Step 1 can be automated using TinyImageNetFetcher, as shown here:
TinyImageNetFetcher fetcher = new TinyImageNetFetcher();
fetcher.downloadAndExtract();
For any OS, the data needs to be copied to the user's home directory. Once it is executed, we can get a reference to the train/test dataset directory, as shown here:
File baseDirTrain = DL4JResources.getDirectory(ResourceType.DATASET, f.localCacheName() + "/train");
File baseDirTest = DL4JResources.getDirectory(ResourceType.DATASET, f.localCacheName() + "/test");
You can also mention your own input directory location from your local disk or HDFS. You will need to mention that in place of dirPathDataSet in step 2.
In step 2 and step 3, we created batches of images so that we could optimize the distributed training. We used createFileBatchesLocal() to create these batches, where the source of the data is a local disk. If you want to create batches from the HDFS source, then use createFileBatchesSpark() instead. These compressed batch files will save space and reduce bottlenecks in computation. Suppose we loaded 64 images in a compressed batch – we don't require 64 different disk reads to process the batch file. These batches contain the contents of raw files from multiple files.
In step 5, we used RecordReaderFileBatchLoader to process file batch objects that were created using either createFileBatchesLocal() or createFileBatchesSpark(). As we mentioned in step 6, you can use JCommander to process the command-line arguments from spark-submit or write your own logic to handle them.
In step 7, we configured the parameter server using the VoidConfiguration class. This is a basic configuration POJO class for the parameter server. We can mention the port number, network mask, and so on for the parameter server. The network mask is a very important configuration in a shared network environment and YARN.
In step 8, we started configuring the distributed network for training using SharedTrainingMaster. We added important configurations such as threshold algorithms, worker node count, minibatch size, and so on.
Starting from steps 9 and 10, we focused on distributed neural network layer configuration. We used DarknetHelper from the DL4J Model Zoo to borrow functionalities from DarkNet, TinyYOLO and YOLO2.

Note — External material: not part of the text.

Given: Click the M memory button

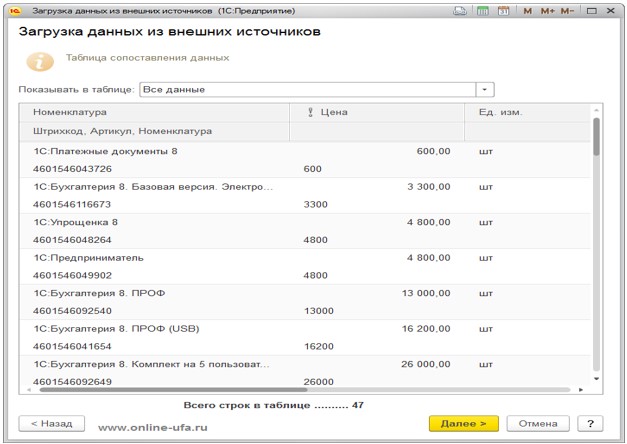Looking at the screenshot, I should (x=528, y=10).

In step 11, we added the output layer configuration for our tiny ImageNet classifier. There are 200 labels in which the image classifier makes a prediction. In step 13, we created a Spark-based ComputationGraph using SparkComputationGraph. If the underlying network structure is MultiLayerNetwork, then you could use SparkDl4jMultiLayer instead.

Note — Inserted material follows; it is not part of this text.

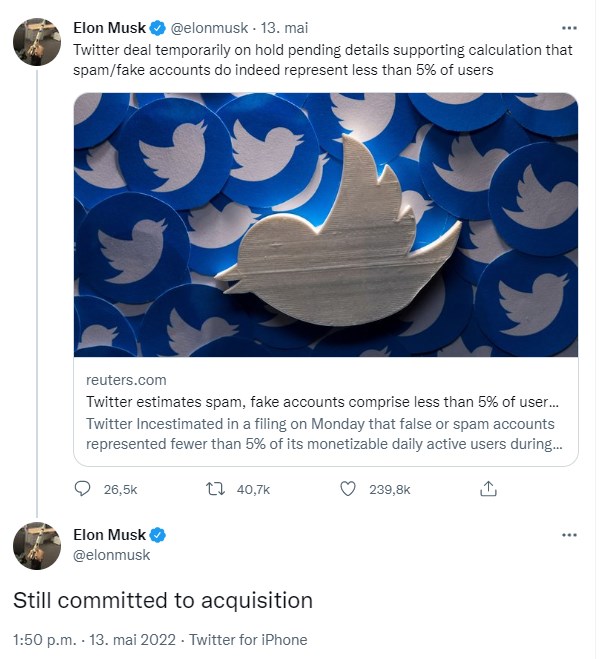This screenshot has width=600, height=659.
Task: Click the Elon Musk name on first tweet
Action: pos(109,27)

In step 17, we created an evaluation instance, as shown here:
Evaluation evaluation = new Evaluation(TinyImageNetDataSetIterator.getLabels(false), 5);
The second attribute (5, in the preceding code) represents the value N, which is used to measure the top N accuracy metrics. For example, evaluation on a sample will be correct if the probability for the true class is one of the highest N values.